Data extracts:

=== Begin Enclosure ===

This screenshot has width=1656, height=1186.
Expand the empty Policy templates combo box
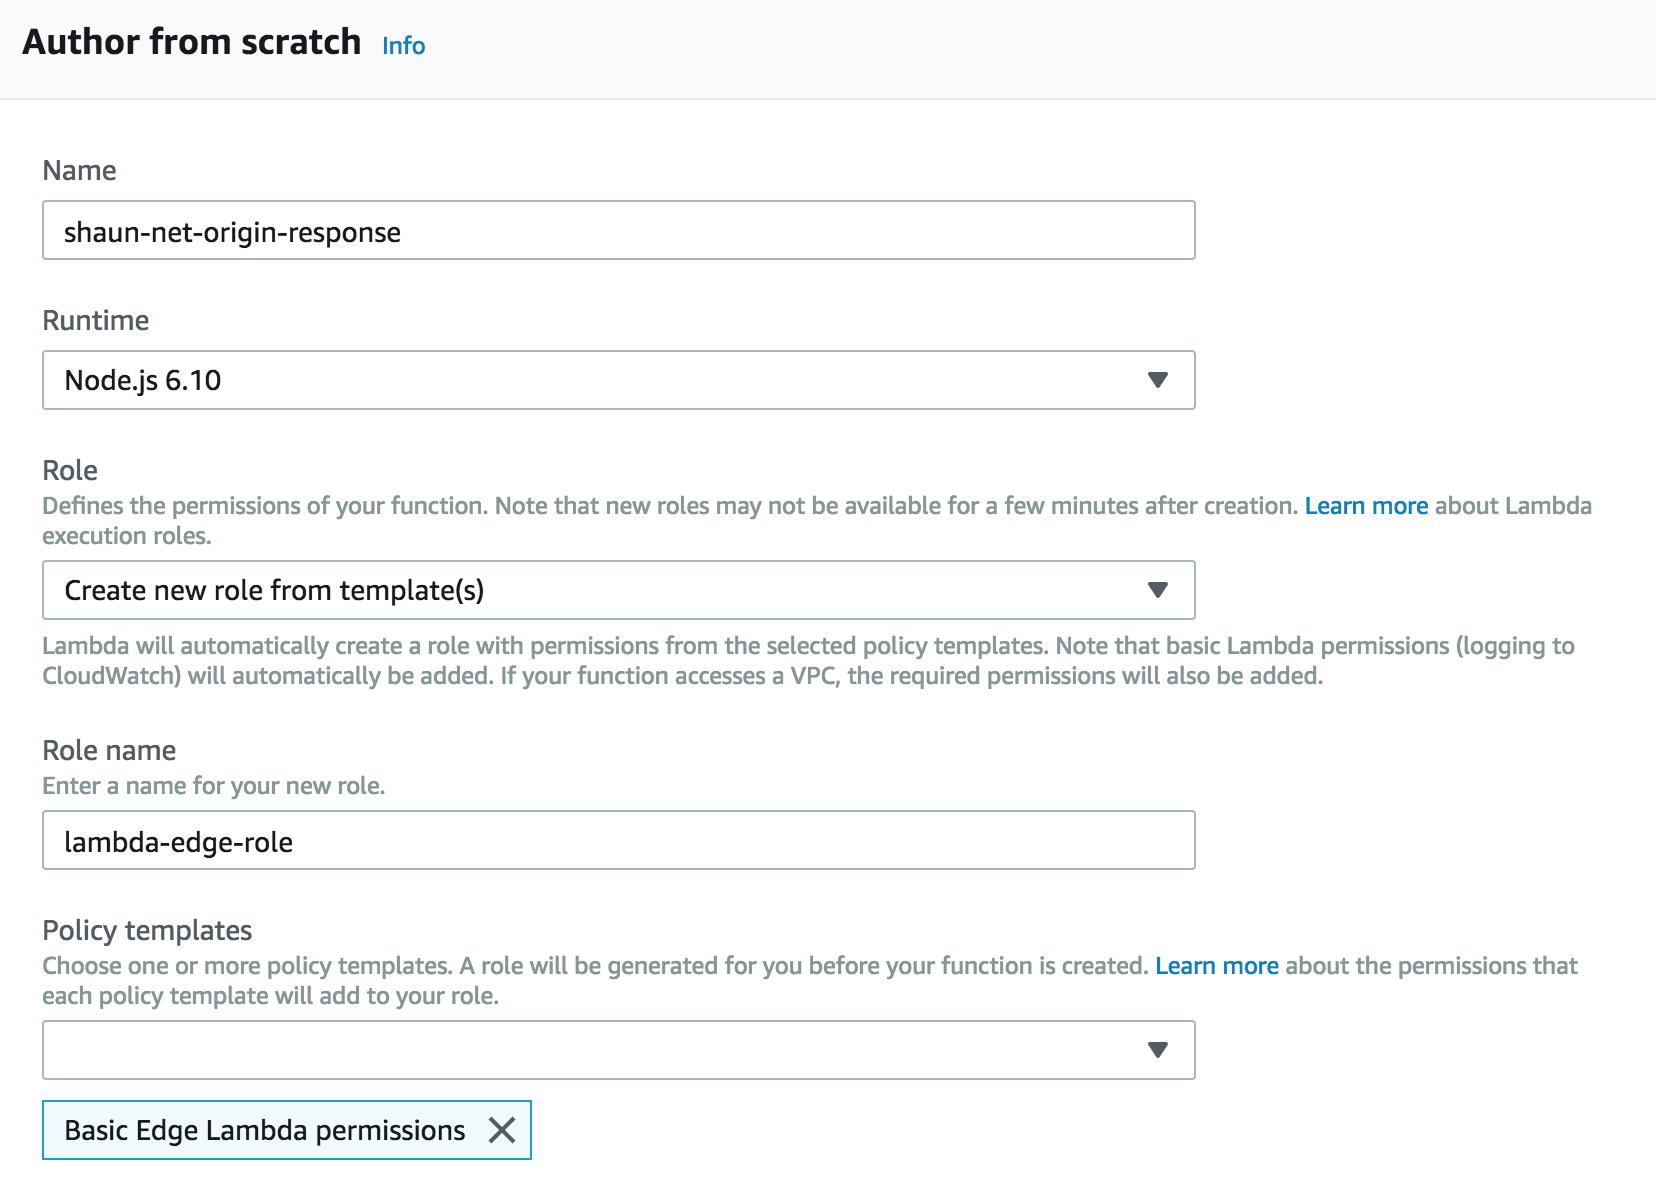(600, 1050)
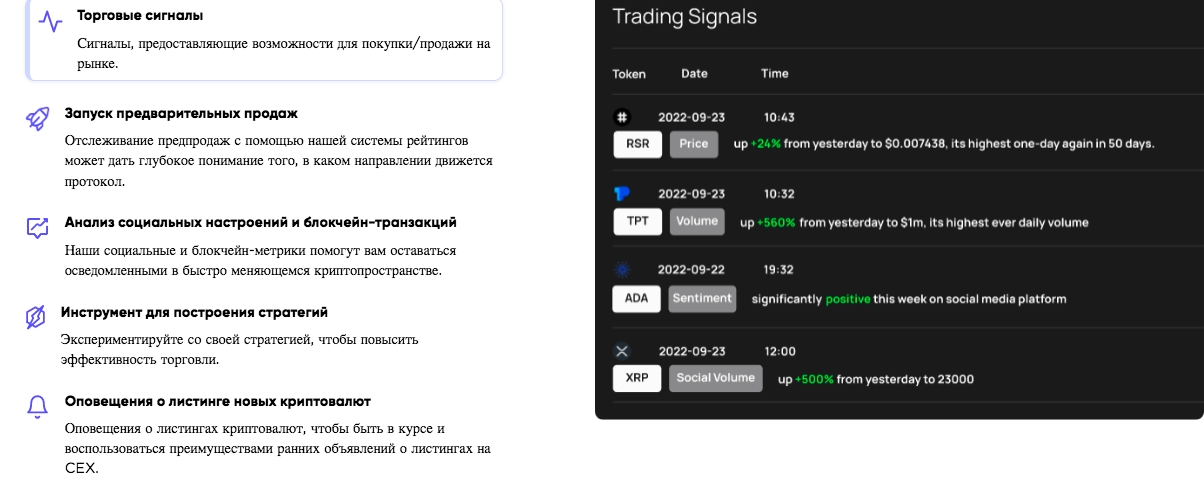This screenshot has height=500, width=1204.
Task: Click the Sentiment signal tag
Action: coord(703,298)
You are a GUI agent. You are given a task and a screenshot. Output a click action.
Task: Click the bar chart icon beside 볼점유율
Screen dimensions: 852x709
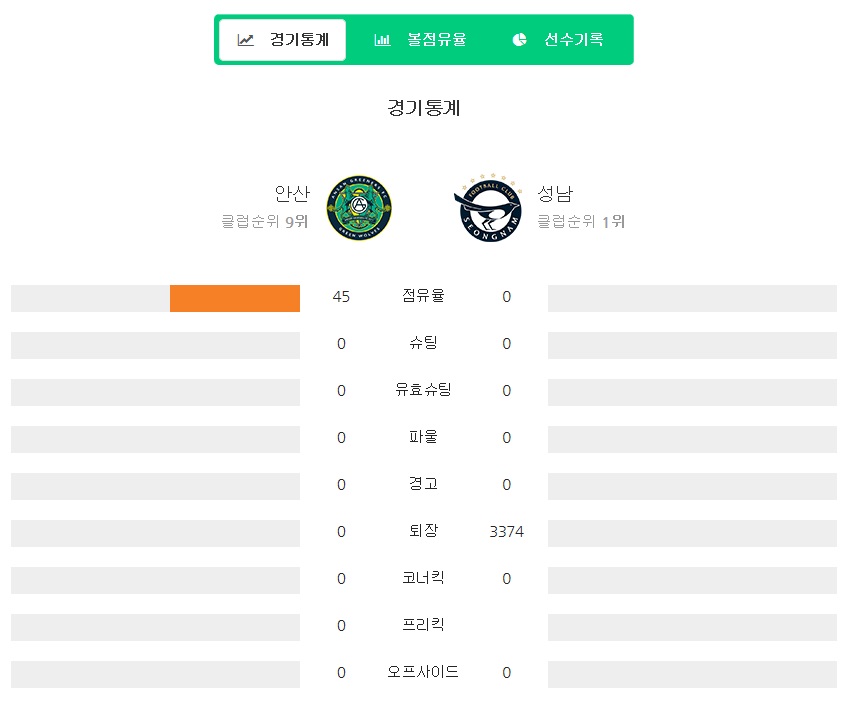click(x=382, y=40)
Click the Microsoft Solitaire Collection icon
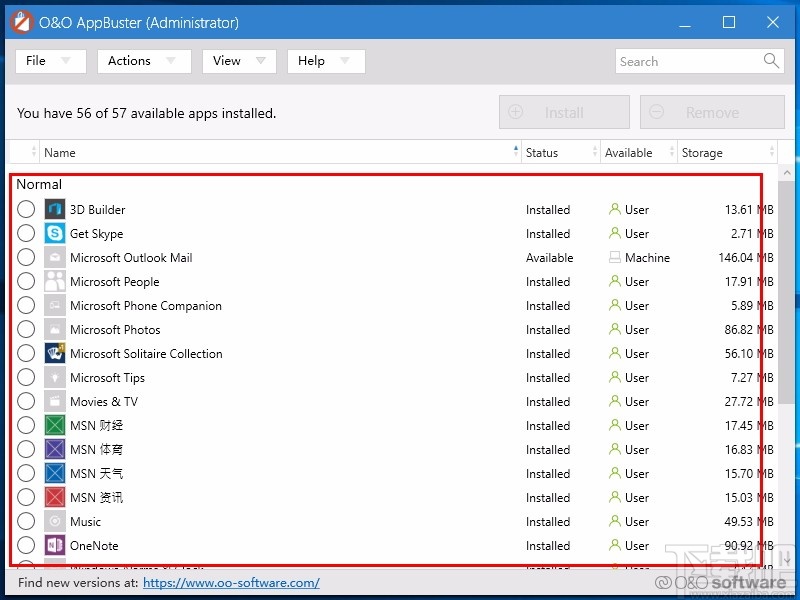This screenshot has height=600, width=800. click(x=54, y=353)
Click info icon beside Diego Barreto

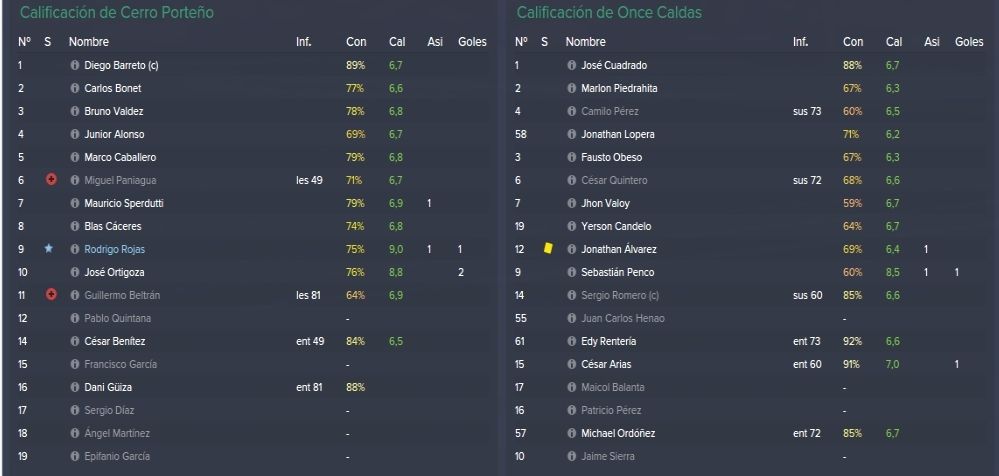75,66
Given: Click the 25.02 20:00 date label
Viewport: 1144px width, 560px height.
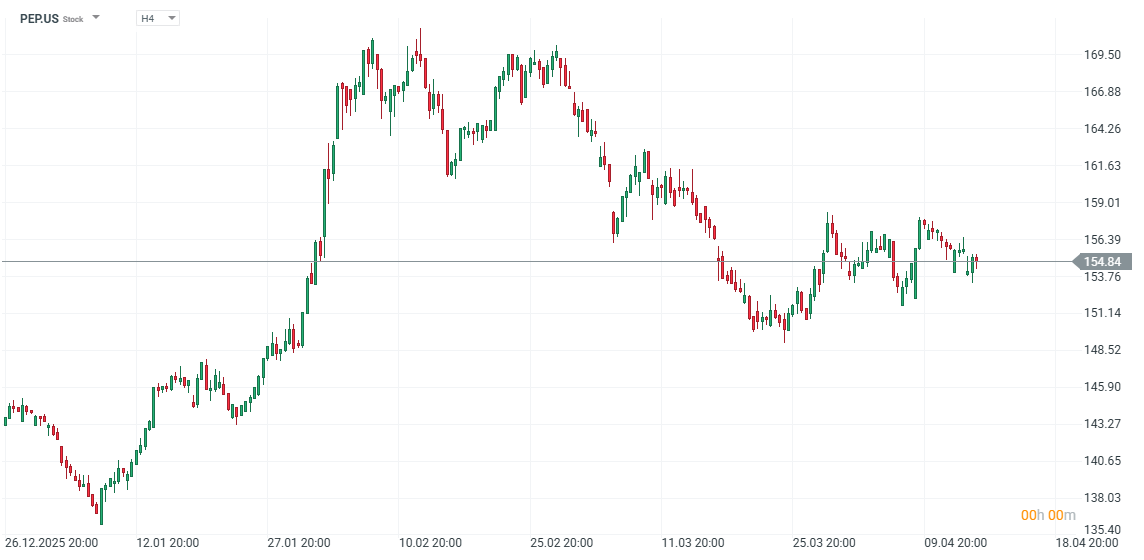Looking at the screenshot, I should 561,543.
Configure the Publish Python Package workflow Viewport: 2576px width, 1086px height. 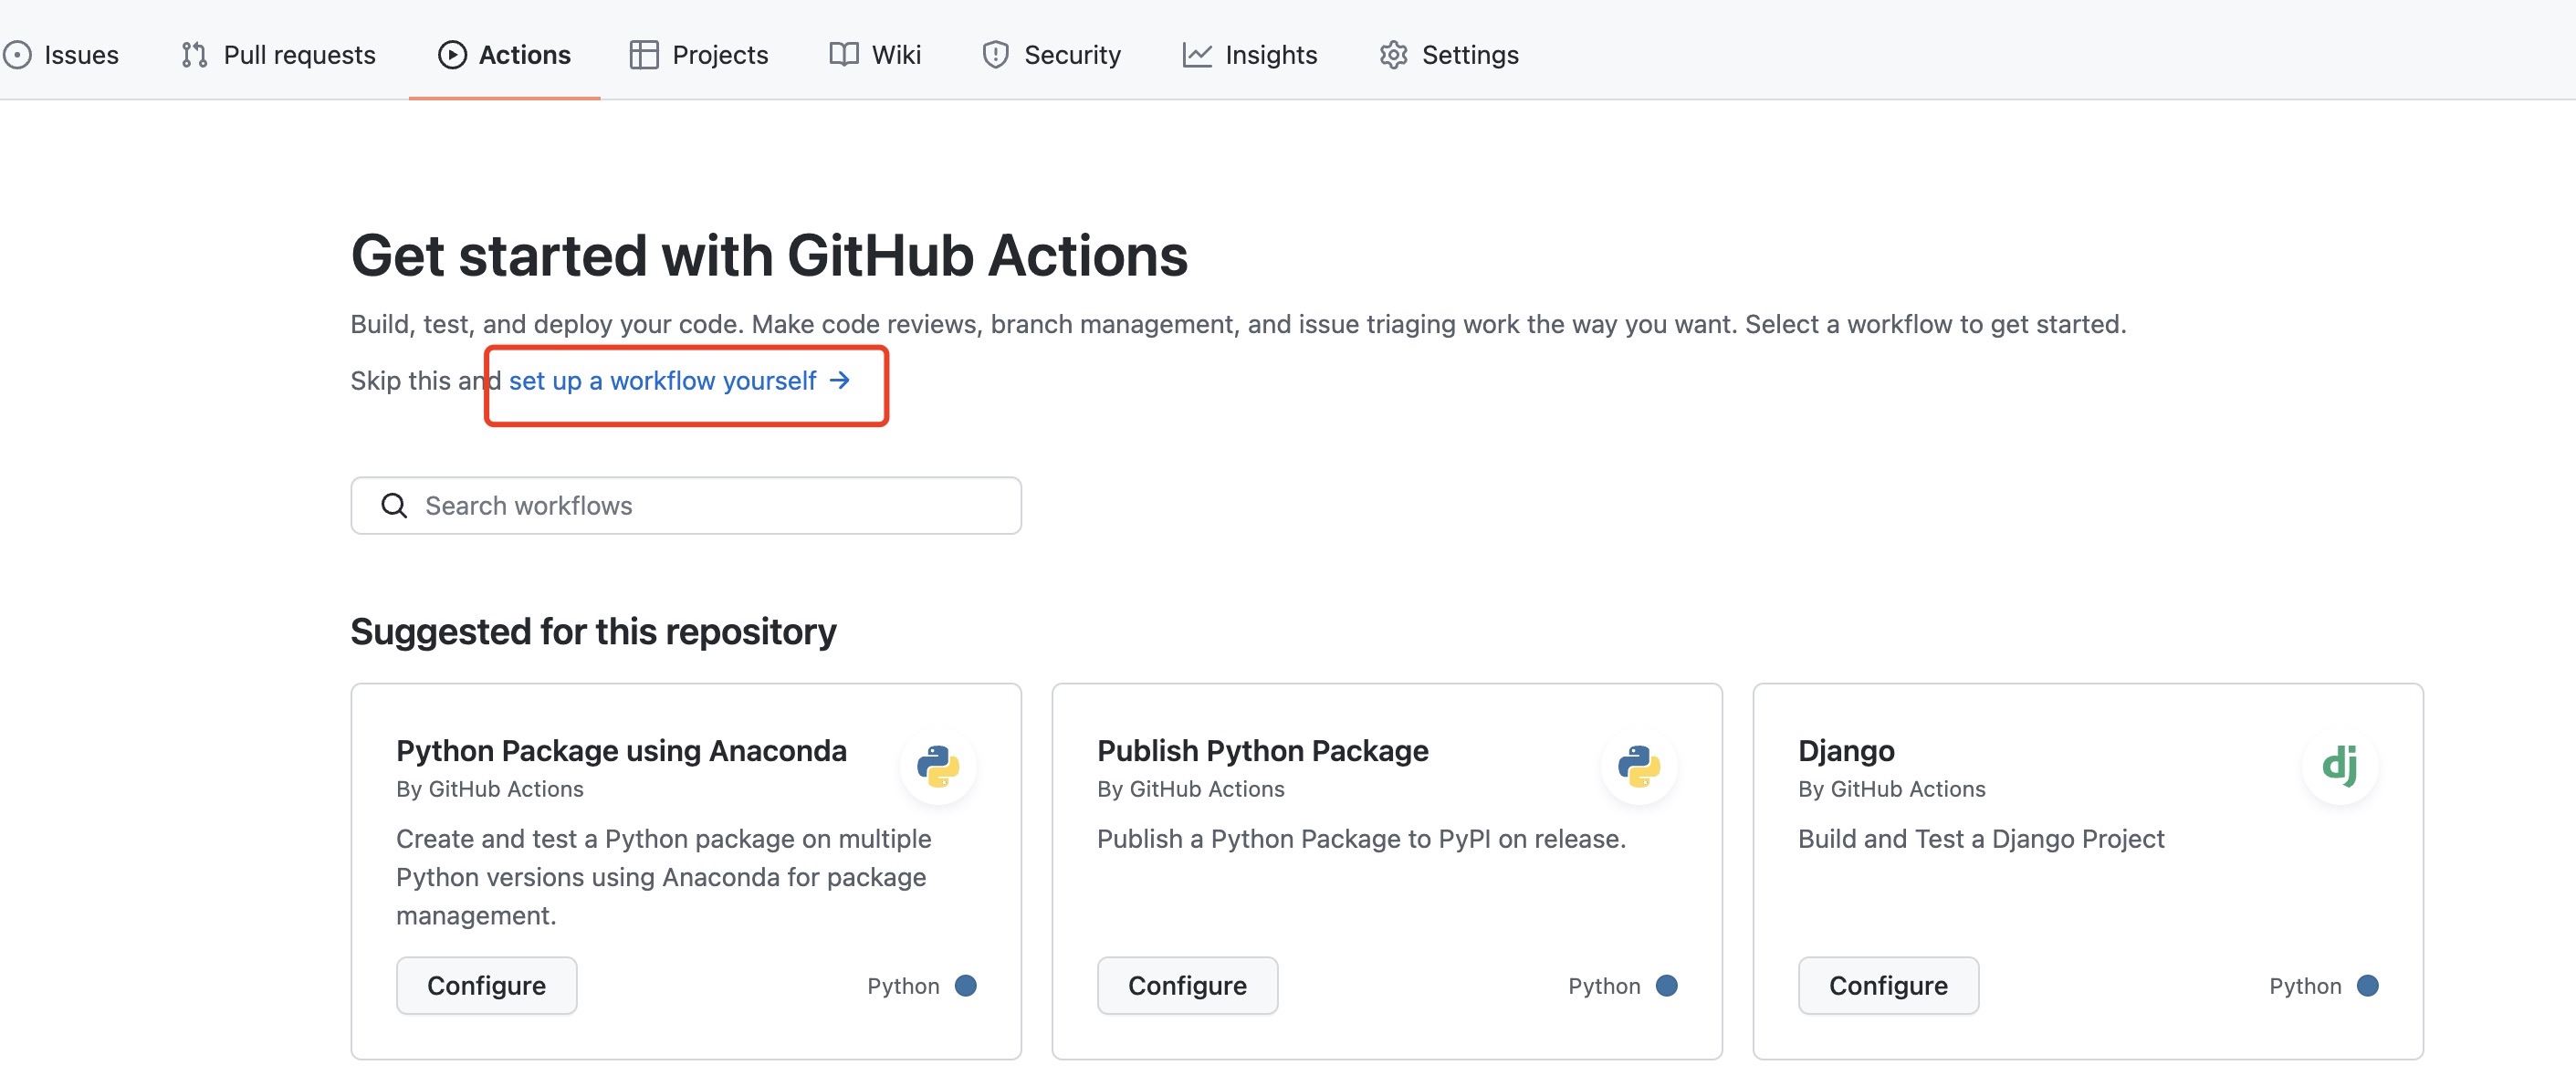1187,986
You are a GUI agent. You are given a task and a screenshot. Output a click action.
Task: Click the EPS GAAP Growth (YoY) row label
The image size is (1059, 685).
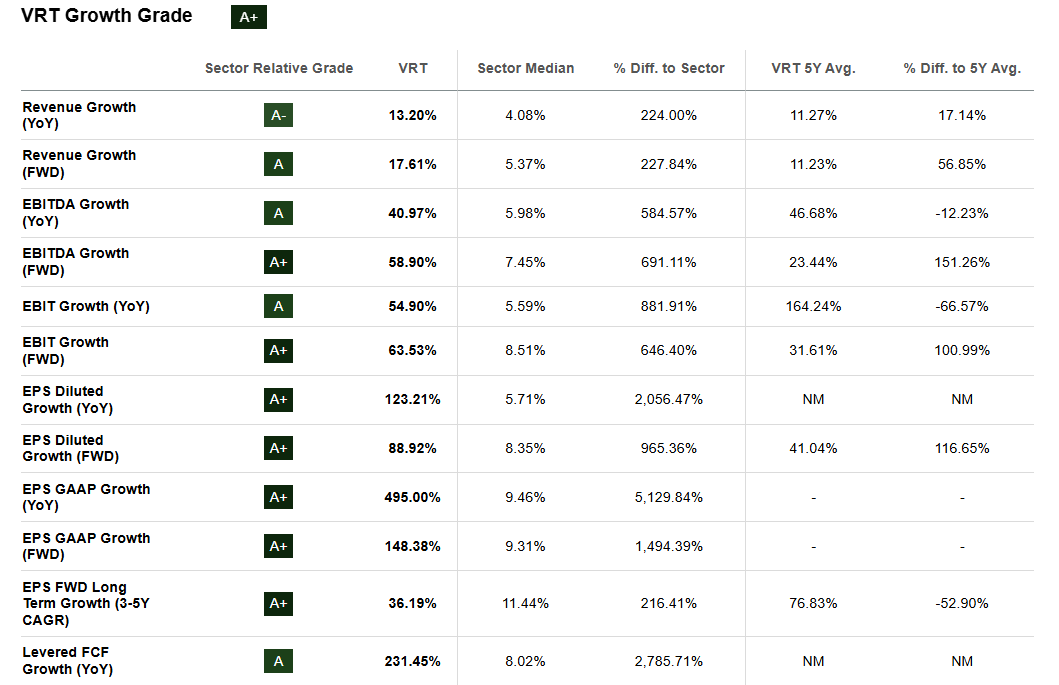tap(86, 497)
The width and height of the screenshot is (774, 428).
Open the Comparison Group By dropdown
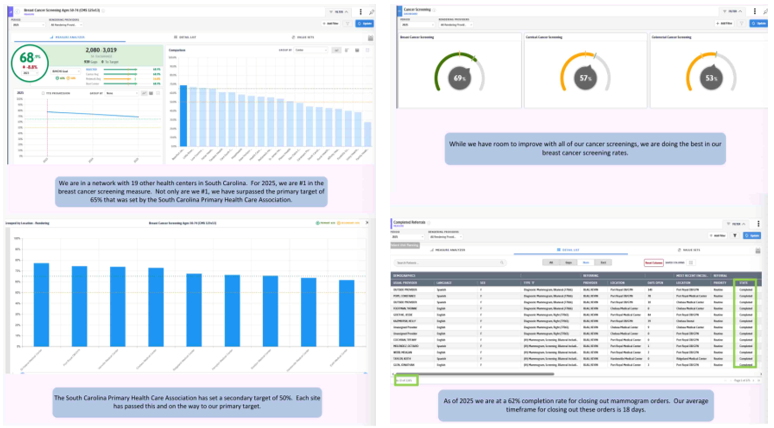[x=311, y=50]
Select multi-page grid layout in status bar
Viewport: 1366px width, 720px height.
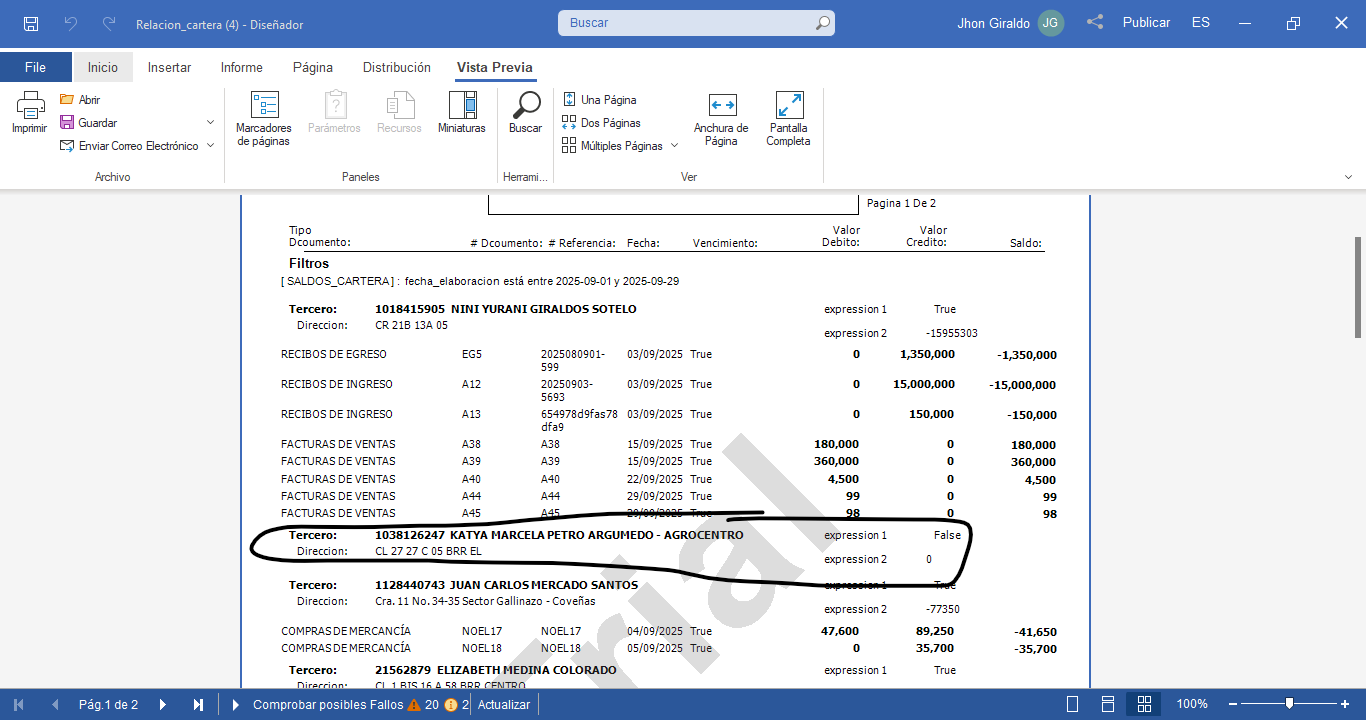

=== End Enclosure ===

Requirement:
The required result is an exact copy of the lines from the line containing "The image size is (1059, 685)." through the end of the entries, with every picture left out.

Answer to the exercise:
The image size is (1059, 685).
tap(86, 497)
The width and height of the screenshot is (774, 428).
Open the Comparison Group By dropdown
[x=311, y=50]
Select multi-page grid layout in status bar
Viewport: 1366px width, 720px height.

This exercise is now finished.